20. Severability. Any provision of this Pledge Agreement held to be illegal, invalid or unenforceable in any jurisdiction, shall, as to such jurisdiction, be ineffective to the extent of such illegality, invalidity or unenforceability without affecting the legality, validity or enforceability of the remaining provisions hereof or thereof; and the illegality, invalidity or unenforceability of a particular provision in a particular jurisdiction shall not invalidate or render unenforceable such provision in any other jurisdiction.
21. Notices. All notices, requests and other communications to the Pledgors or Administrative Agent hereunder shall be delivered in the manner required by the Credit Agreement and shall be sufficiently given to Administrative Agent or any Pledgor if addressed or delivered to them at, in the case of the Administrative Agent and Borrower, its addresses and telecopier numbers specified in the Credit Agreement and in the case of any other Pledgor, at their respective addresses and telecopier numbers provided in the Subsidiary Guaranty Agreement. All such notices and communications shall be deemed to have been duly given at the times set forth in the Credit Agreement.

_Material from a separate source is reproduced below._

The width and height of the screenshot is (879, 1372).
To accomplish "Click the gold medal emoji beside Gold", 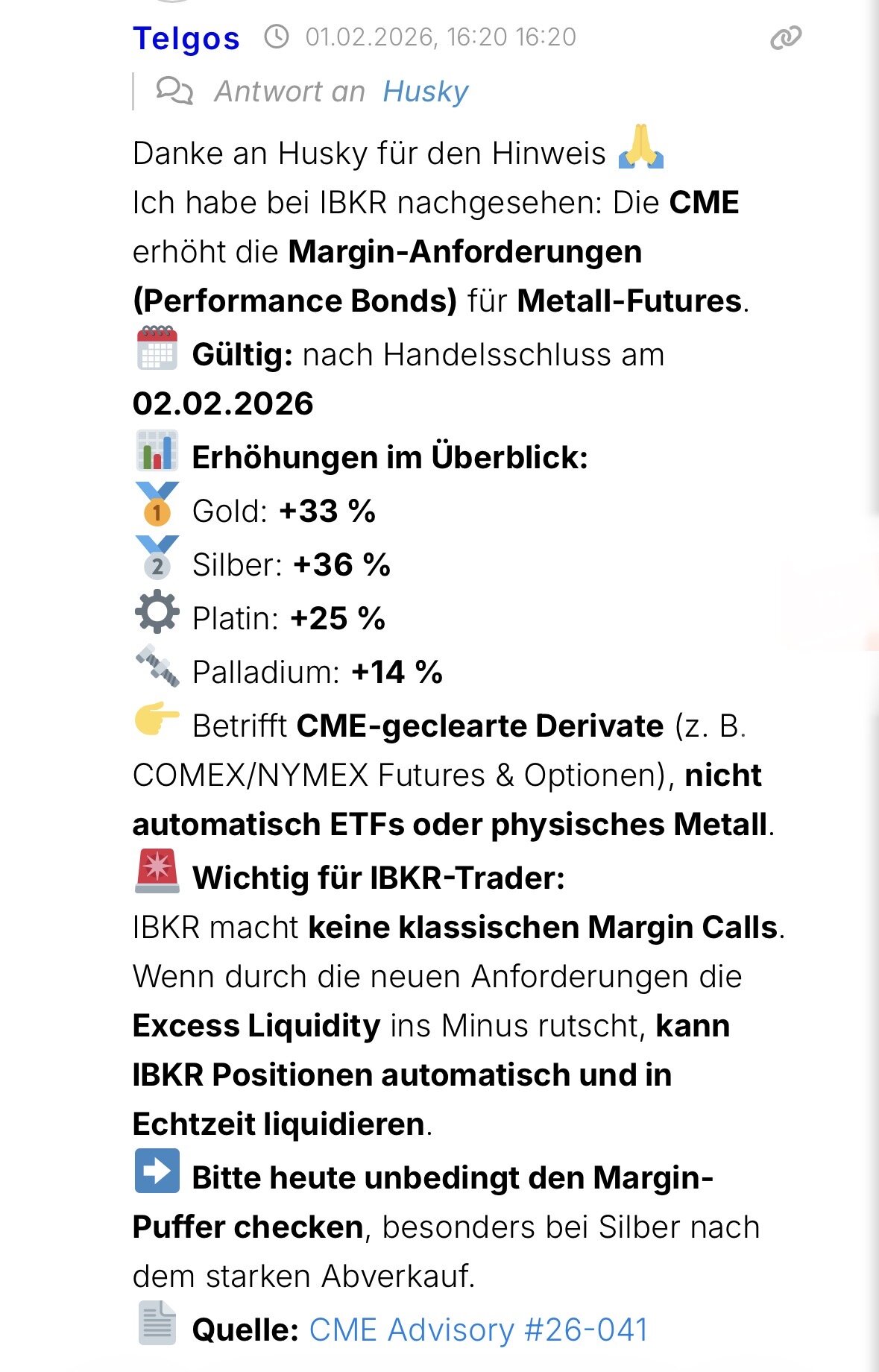I will (157, 505).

22. Counterparts; Integration. This Pledge Agreement may be executed by one or more of the parties to this Pledge Agreement on any number of separate counterparts (including by telecopy), and all of said counterparts taken together shall be deemed to constitute one and the same instrument. This Pledge Agreement constitutes the entire agreement among the parties hereto regarding the subject matters hereof and supersedes all prior agreements and understandings, oral or written, regarding such subject matter.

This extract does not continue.